Linguistic Linked Open Data.

Information about the current status of the growing cloud of linguistic linked open data.

What is LLOD?

Linguistic Linked Open Data is a movement about publishing data for linguistics and natural language processing using the following principles:

  • Data should be openly license using licenses such as the Creative Commons licenses.
  • The elements in a dataset should be uniquely identified by means of a URI.
  • The URI should resolve, so users can access more information using web browsers.
  • Resolving an LLOD resource should return results using web standards such as HTML, RDF or JSON-LD (Content Negotiation may be used to show different versions to different users).
  • Links to other resources should be included to help users discover new resources and provide semantics.

The primary benefits of LLOD have been identified as:

  • Representation: Linked graphs are a more flexible representation format for linguistic data
  • Interoperability: Common RDF models can easily be integrated
  • Federation: Data from multiple sources can trivially be combined
  • Ecosystem: Tools for RDF and linked data are widely available under open source licenses
  • Expressivity: Existing vocabularies such as OWL, lemon and NIF help express linguistic resources.
  • Semantics: Common links express what you mean.
  • Dynamicity: Web data can be continuously improved.

Resources for LLOD.

OKFN

The Open Linguistics Working Group (OWLG)

LIDER

Linked Data as an Enabler for Enterprise

LDL-2015

The 4th Workshop on Linked Data in Linguistics (Beijing, July 2015).

LingHub

Linguistic Metadata Repository

More information about LLOD.

Guidelines for Linguistic Linked Data Generation: Multilingual Dictionaries (BabelNet).

The process of creating a Linked Data (LD) version of a lexical resource, in particular BabelNet, is describe in these guidelines.

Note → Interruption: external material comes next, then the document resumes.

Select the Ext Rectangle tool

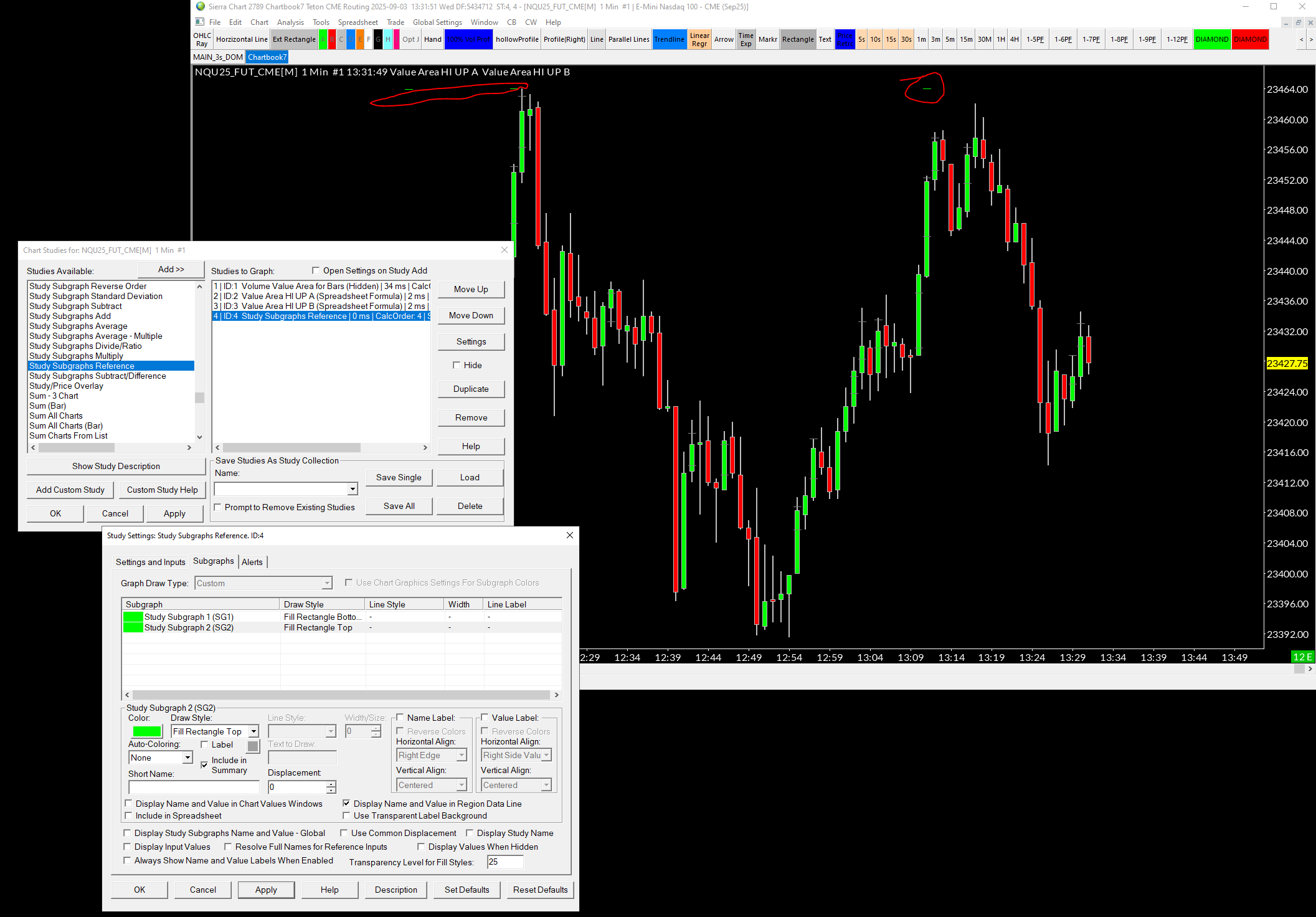click(294, 39)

These guidelines contain advice on the vocabularies selection, RDF generation process and publication of the results. This document describes the models used and the design decisions taken during the conversion of BabelNet into the well-known lemon representation. More in general, we will describe common patterns that naturally emerge when converting a lexical resource into RDF format. Read More

Guidelines for Linked Data corpus creation using NIF.

This document describes best practices to follow for the generation of Linked Data text corpora, using the NLP Interchange Format (NIF). NIF is an RDF/OWL-based format that aims to achieve interoperability between NLP tools, language resources and annotations. It can be used to assign URIs to strings and annotate the resulting resources. The Brown corpus serves as example throughout these guidelines. Read More

Guidelines for developing NIF-based NLP services.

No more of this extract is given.